The Secretary State for International Cooperation (SECI) is a senior minister of the Ministry of Foreign Affairs, European Union and Cooperation of the Spanish government. The SECIPIC is appointed by the King with the advise of the Foreign Minister.

The Secretary State for International Cooperation is responsible for the Spanish international cooperation for development policies (especially focused on Latin America and Africa).

As the highest official in charge of the Spanish international cooperation, the SECIPIC is also the President of the Spanish Agency for International Development Cooperation (AECID).

History
The international cooperation and development policy of Spain exists since the Francoist Spain and the relations with Latin America since the independence of their current states.

During the first years of democracy, the competences over this matters were attached to bodies with the rank of directorate-general or less, however, the socialist government of Felipe Gonzalez decided in 1985 to create the current Secretariat of State with the aim to get an "effective cooperation with all the peoples of the Earth", a mandate collected in the preamble of the Spanish Constitution (Constitution § Preamble).

Although international cooperation for development is destined for countries around the world, due to historical and cultural ties most of this Spanish cooperation goes to Latin America and the former Spanish territories of Africa like Equatorial Guinea, Morocco or Western Sahara, and also to Asian countries such as the Philippines, also former Spanish territories.

The most significant change since its creation was in 2004, when the competencies of the foreign policy of Spain in Ibero-American were transferred to the Secretariat of State for Foreign Affairs, competences that were recovered in very late 2011.

In 2017 the name was extended to include the Caribbean in the denomination in order to target the objective of at-that-time Foreign Minister Alfonso Dastis to impulse the relations with that geographical area. In 2020, the Secretariat of State lost is responsibilities over Ibero-American affairs.

Name
 Secretary of State for International Cooperation and for Ibero-America (1985-2004)
 Secretary of State for International Cooperation (2004-2011)
 Secretary of State for International Cooperation and for Ibero-America (2011-2017)

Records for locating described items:
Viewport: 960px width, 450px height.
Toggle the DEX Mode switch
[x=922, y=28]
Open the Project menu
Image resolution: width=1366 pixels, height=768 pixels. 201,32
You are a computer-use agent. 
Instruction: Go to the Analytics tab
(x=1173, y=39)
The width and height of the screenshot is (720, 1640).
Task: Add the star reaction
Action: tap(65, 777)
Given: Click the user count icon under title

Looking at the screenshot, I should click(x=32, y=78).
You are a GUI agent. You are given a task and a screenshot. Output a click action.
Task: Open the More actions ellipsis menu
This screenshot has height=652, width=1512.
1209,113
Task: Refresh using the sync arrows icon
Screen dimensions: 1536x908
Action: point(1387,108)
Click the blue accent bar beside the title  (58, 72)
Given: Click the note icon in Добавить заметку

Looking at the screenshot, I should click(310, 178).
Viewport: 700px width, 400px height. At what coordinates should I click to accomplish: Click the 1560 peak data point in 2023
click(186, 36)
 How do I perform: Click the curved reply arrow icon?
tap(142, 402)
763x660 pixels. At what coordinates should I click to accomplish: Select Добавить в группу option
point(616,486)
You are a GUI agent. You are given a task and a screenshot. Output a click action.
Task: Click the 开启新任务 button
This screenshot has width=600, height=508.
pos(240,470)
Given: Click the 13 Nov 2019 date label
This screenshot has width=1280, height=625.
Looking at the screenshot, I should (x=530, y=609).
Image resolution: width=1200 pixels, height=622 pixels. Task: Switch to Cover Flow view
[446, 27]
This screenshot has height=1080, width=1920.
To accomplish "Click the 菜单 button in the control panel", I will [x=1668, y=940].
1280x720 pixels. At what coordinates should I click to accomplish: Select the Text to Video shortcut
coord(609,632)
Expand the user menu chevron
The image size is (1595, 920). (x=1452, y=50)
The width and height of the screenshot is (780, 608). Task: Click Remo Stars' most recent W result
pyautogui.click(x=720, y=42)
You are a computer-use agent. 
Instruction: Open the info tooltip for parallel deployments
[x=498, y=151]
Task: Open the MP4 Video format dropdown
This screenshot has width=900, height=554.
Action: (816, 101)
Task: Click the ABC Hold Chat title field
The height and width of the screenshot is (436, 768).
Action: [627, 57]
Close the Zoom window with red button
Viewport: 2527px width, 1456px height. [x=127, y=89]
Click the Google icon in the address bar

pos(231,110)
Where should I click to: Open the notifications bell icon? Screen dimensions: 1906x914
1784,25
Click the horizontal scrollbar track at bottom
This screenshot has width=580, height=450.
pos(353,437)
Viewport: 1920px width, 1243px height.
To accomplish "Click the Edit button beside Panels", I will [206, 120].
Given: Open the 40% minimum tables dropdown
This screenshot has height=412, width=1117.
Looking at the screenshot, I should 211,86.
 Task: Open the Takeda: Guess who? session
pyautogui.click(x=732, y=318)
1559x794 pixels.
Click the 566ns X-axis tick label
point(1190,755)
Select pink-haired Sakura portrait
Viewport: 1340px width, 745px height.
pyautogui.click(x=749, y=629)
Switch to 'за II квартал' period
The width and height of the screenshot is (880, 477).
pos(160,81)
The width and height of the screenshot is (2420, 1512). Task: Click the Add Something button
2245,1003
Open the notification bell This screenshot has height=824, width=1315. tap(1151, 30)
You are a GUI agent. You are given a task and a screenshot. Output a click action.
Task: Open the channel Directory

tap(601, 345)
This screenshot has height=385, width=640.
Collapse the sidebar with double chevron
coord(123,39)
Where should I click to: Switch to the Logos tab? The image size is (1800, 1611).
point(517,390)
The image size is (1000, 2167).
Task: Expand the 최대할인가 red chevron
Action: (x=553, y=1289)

§ **PROBLEMS AND TASKS**
1) Answer these questions using the text on Spain's Secretary of State for International Cooperation.
(a) In what year did the government of Felipe Gonzalez create the Secretariat of State?
(b) Of which agency is the Secretary of State also the President?
(c) Which geographical area was added to the name in 2017?
2) Transcribe the text on Spain's Secretary of State for International Cooperation from "In 2017 the" to "for Ibero-America (1985-2004)".

§ **EXPECTED RESULTS**
1)
(a) 1985
(b) The Spanish Agency for International Development Cooperation (AECID)
(c) The Caribbean

2)
In 2017 the name was extended to include the Caribbean in the denomination in order to target the objective of at-that-time Foreign Minister Alfonso Dastis to impulse the relations with that geographical area. In 2020, the Secretariat of State lost is responsibilities over Ibero-American affairs.

Name
 Secretary of State for International Cooperation and for Ibero-America (1985-2004)